I think my heart leapt into my throat. I smoothed my hair, adjusted my shirt, and proceeded to get their drink order: a couple pitchers of beer, and one water. He was there with 3 guy friends.

Then I ran back into the kitchen, retrieved my cell phone (quite the chunky thing, looking back), and called a BFF.

“My grocery store boy is HERE! He is at my TABLE! I’m going to talk to him. Like, I’m really going to go out of my way to have a conversation,” I talked myself through it with her. I didn’t even need her to say anything. I just needed a sounding board.

This is why texting was invented, I think. That’s something I wouldn’t even know how to do until 2 years later.

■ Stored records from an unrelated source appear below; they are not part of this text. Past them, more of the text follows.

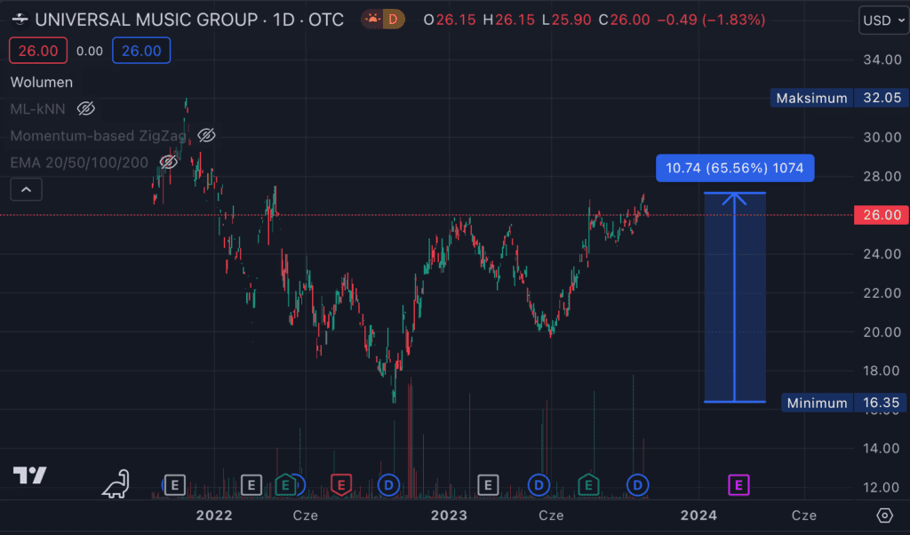Collapse the indicator legend with chevron
910x535 pixels.
point(26,188)
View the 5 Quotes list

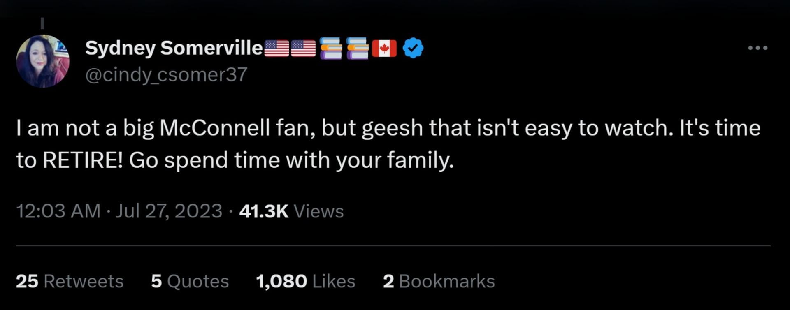[x=190, y=281]
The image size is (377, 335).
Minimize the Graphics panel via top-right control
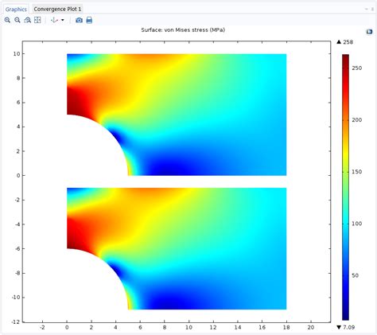367,9
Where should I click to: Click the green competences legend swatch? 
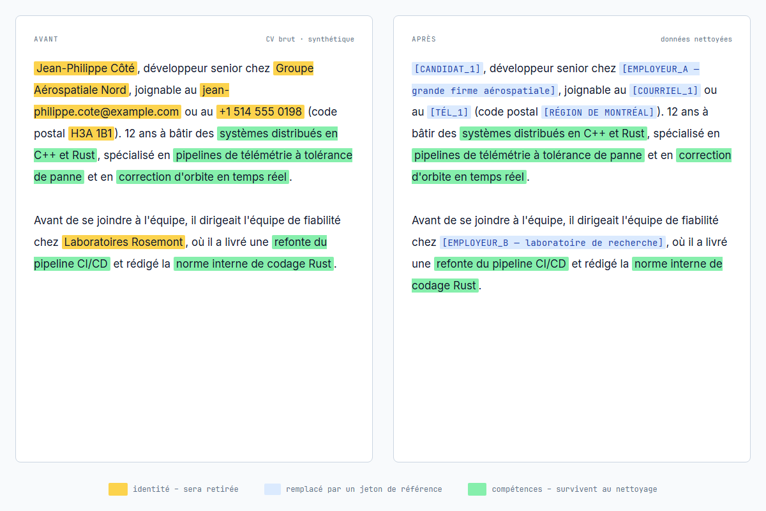click(477, 489)
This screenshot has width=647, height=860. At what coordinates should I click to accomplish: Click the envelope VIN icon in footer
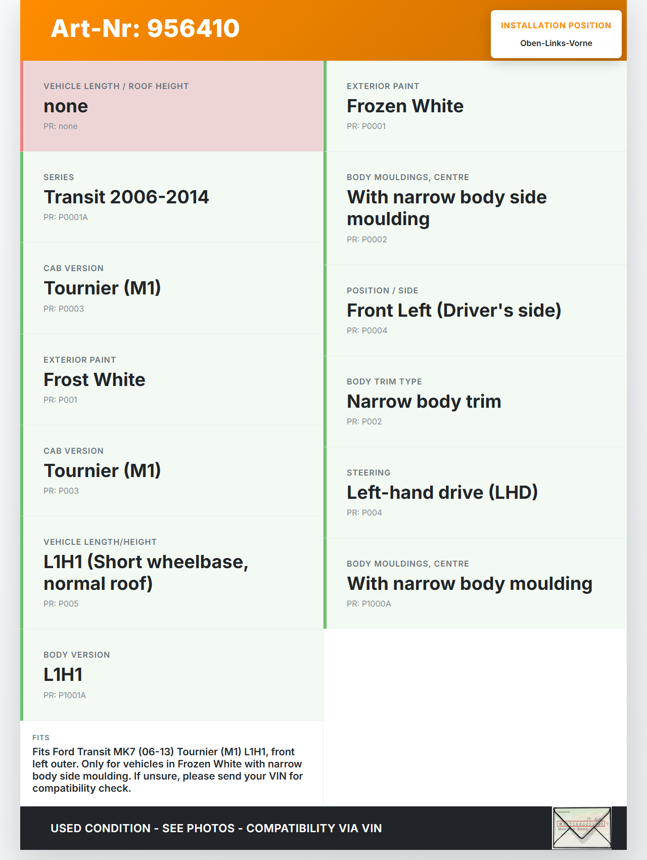[x=582, y=828]
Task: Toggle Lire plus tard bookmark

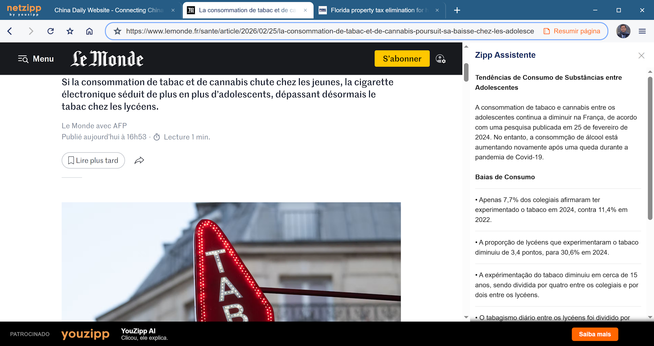Action: coord(93,161)
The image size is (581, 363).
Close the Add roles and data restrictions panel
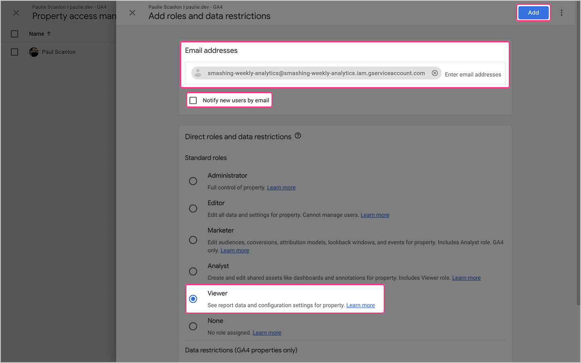132,13
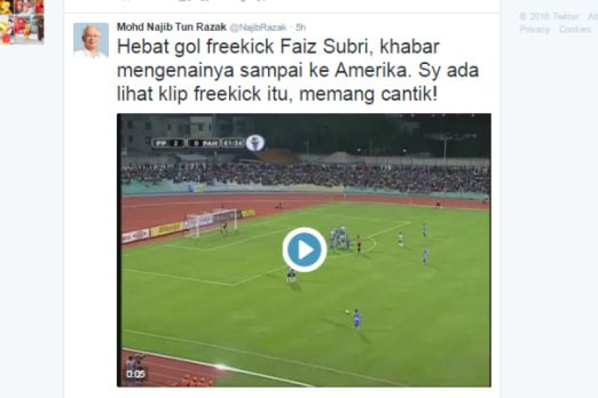598x398 pixels.
Task: Click the stadium crowd area of video
Action: (x=305, y=178)
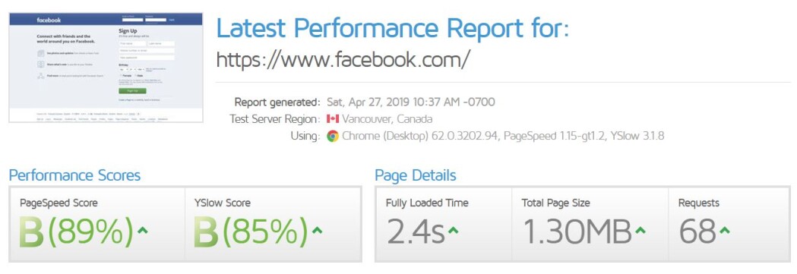Select the YSlow Score B (85%) grade
This screenshot has height=274, width=797.
point(251,232)
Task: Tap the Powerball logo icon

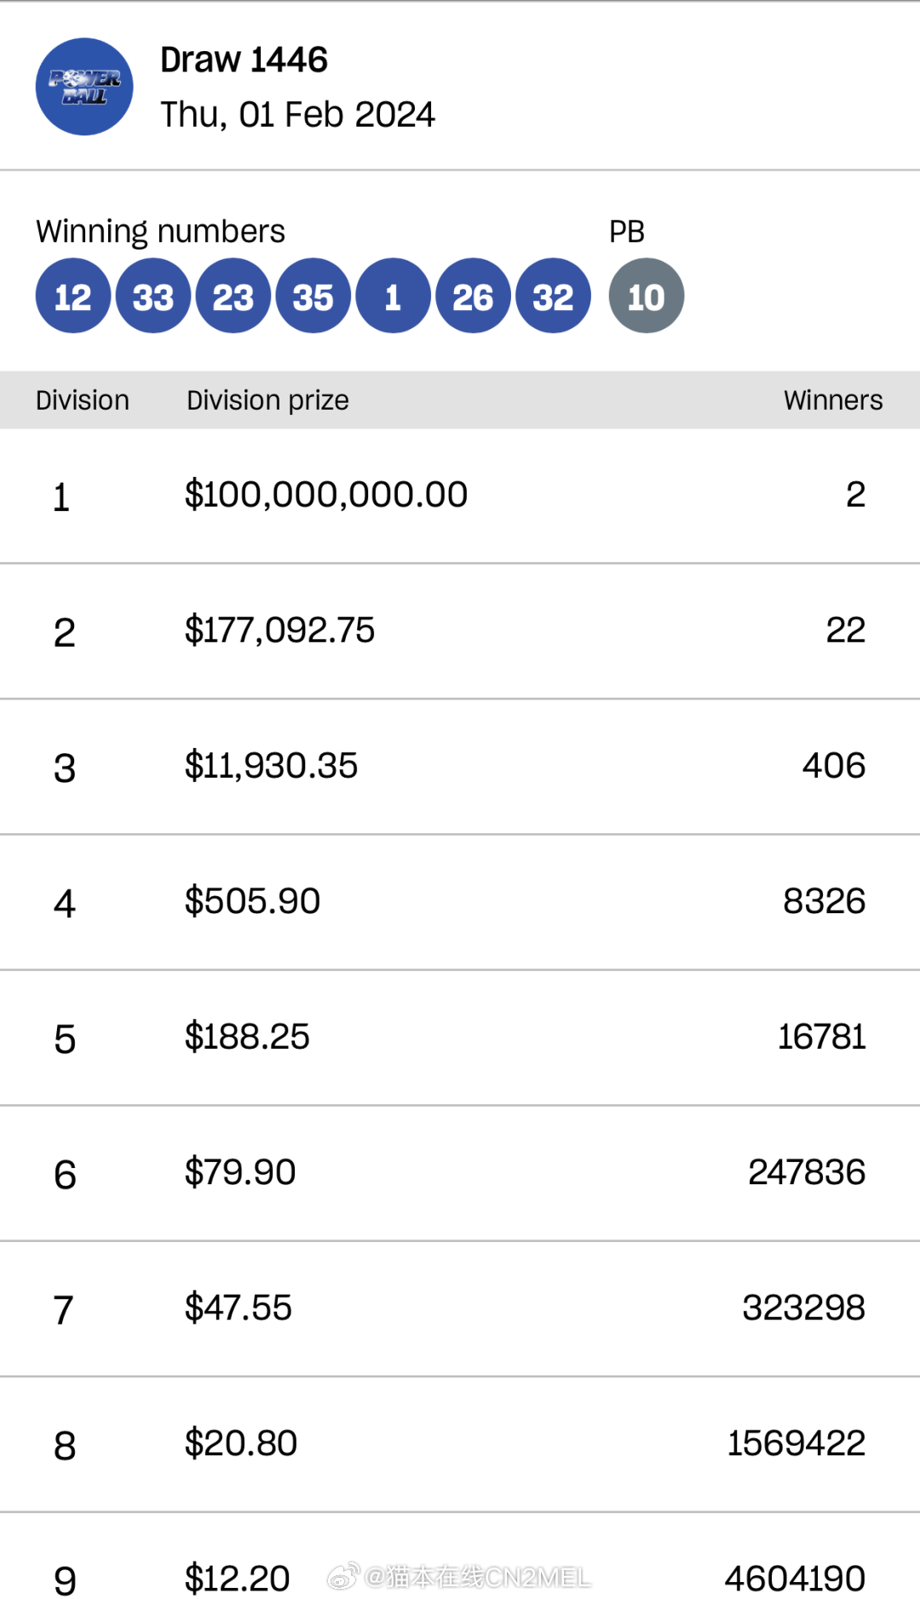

The 2 other waitresses on that night noticed my excitement. “Eeek! It’s your grocery store boy!! Go, go talk to him! I’ll take your other tables for the rest of the night.”

And so your father and I talked, and flirted, and smiled. I kept refilling his glass of water and brought maybe another 3 pitchers of beer to their table before we closed.

“So… uh… could I maybe… get your number?” he asked as I handed the check over.

“I don’t give my number to guys who’ve been drinking here,” I instinctually replied, while simultaneously thinking:

What the hell are you saying? Give him your number! 

But it was true, I didn’t give my number to guys at the end of the night, especially after bringing their table 5 pitchers of beer.

“But I haven’t been drinking! I’ve had nothing but water! You’ve been serving me water,” he gestured toward his cup.

Yes, on a rare night, your father actually drank nothing but water at a bar because he wasn’t feeling well. Feeling silly, I wrote my number down on a guest check, folded it, passed it over the top of the bar table and smiled.

He still hadn’t called me when I ran into him at the gym the next day. And then he pretended to not see me, and walked past as I waited in line for my kickboxing class. For a minute, my heart sank. Then I noticed his friend jab him in the ribs and shove him my direction. He walked back and said hi. He tried to play if off like he wasn’t paying attention, didn’t see me there.

Later, I learned he was really thrown off by what to do. He wasn’t planning to call me for 2 days, trying to play it cool, and the “man rules” didn’t specify what to do if he saw the girl he was supposed to call 2 days after collecting her number if he ran into her at the gym in the meantime.

Your father. That’s so him. 

The next day, he finally called. We talked for well over an hour. We went out to dinner (Applebees) and a movie (insert worlds worst action movie here, so terrible I’ve forgotten the name). That was nearly 11 years ago, on January 31st, 2001.

One of the first pictures of us together, taken at the bar where we met.

We dated through the end of college. I moved to Chicago to be with him after graduation, and then on to Washington D.C.

We were broke.

We once collected all the change we could gather, poured it into a Coinstar machine, and used that money to buy bread and sandwich fixings so we could eat for the week. We never went on fancy vacations together. Instead, we learned where we could have the best “cheap” dates, like breakfast and window shopping at Ikea in Schaumburg, IL, or the free seats at The Muny Theater in St. Louis.

On October 30th, 2005, after we both completed our first marathon, your father got down on one very tired, achey, bended knee and asked me to marry him. I said yes.

Ewww! Mom and dad are kissing!

On October 8th, 2006, we said “I do.”